Although the government remains confident of hitting the 7 per cent growth rate in the coming fiscal year, a number of issues could possibly derail it from the course. The premise for such growth rests on increase of both exports and remittances. Despite exports having risen some 22 per cent over the 2nd quarter of 2011 and inward remittances being up by 9 per cent, it is still below the figure of the preceding year over the same period. Rosy projections over continued growing exports appear to have hit a snag as the steam fizzled out of apparel export growth to Europe and the US at 2.3 per cent in September compared to a healthy 30 per cent growth for two consecutive previous months.
A continued slump in the foreign RMG markets, brought about by the global economic slowdown, would most certainly impact negatively the export target the country has set for itself. The other pillar of hope, inward remittance i.e, continues to falter in the face of not only the worldwide economic downturn, but also for the continued political turmoil that bedevils Bangladesh's traditional manpower markets of the Middle East. To put in perspective, recent events in Libya has forced the return of about 40,000 expatriate workers to the country. Other problem areas highlighted include the continued unavailability of sufficient gas that has sapped production capacities in the manufacturing sector, the sedate pace of reforms and the sorry state of infrastructure in the country.
The World Bank however contended that the situation is not beyond help. "Improved fiscal and monetary discipline, combined with stronger efforts to address energy and infrastructure deficits, will be critical to sustain the growth performance of Bangladesh," contends Zahid Hussain, WB senior economist for Bangladesh.

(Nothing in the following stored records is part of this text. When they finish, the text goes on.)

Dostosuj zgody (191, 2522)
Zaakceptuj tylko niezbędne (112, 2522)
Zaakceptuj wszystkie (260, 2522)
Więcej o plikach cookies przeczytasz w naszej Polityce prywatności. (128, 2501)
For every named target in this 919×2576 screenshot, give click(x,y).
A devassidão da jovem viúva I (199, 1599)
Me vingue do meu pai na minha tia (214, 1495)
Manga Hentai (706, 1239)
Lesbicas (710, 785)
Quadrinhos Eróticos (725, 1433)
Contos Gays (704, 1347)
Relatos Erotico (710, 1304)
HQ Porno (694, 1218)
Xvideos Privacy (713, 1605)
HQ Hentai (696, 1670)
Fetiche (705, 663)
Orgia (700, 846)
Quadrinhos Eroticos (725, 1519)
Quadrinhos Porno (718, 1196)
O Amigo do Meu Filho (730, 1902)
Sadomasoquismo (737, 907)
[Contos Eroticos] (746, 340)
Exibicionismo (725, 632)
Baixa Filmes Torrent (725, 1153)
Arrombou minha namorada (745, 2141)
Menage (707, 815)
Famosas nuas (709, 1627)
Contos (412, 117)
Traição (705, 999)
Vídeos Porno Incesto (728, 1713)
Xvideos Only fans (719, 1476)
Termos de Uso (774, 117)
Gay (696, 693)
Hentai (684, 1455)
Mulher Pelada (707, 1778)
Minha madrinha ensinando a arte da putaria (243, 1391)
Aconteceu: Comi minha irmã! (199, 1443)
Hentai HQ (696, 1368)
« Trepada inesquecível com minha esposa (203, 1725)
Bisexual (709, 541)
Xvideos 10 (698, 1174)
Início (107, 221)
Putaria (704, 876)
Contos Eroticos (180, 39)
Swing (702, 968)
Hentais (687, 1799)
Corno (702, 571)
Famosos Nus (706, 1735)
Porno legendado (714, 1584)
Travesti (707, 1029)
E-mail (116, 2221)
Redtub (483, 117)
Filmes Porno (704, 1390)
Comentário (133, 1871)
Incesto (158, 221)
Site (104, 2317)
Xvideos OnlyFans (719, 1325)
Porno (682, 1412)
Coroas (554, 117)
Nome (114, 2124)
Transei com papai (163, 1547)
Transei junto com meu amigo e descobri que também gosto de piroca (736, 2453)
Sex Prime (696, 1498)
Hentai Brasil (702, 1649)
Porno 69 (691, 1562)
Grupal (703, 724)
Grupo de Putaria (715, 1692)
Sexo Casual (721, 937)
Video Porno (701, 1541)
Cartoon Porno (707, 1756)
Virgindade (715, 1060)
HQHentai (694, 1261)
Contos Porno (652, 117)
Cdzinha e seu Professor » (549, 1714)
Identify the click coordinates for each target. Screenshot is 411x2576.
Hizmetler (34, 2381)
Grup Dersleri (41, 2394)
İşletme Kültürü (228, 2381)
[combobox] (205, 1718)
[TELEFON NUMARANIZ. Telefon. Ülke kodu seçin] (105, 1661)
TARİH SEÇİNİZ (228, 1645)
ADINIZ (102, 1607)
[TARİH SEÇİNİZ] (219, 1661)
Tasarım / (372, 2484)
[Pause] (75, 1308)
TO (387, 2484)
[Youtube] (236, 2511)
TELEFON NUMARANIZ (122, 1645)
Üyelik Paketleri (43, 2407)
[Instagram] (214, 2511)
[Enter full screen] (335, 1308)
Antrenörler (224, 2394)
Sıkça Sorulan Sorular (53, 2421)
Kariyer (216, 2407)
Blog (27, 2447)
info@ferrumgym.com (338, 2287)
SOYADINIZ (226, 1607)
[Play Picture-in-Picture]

Domestic credit for wasteful, unproductive and speculative uses needs to be restrained, while ensuring adequate credit flows for all productive purposes. At the same time, the government's continued reliance on internal borrowing to finance a widening balance of payment (BoP) deficit is increasingly becoming a cause for serious concern.
For Bangladesh to repeat the economic success of 2011 and grow further, exports will need to maintain a steady rise. Remittance inflow also needs to recover from recent losses. The quandary of power outages and improvement of services will have to be addressed, especially in the light of falling investments in the manufacturing sector. All this of course is a tall order in the present global economic climate and initiating necessary reform now as opposed to sometime in the future may help Bangladesh weather the impending storm.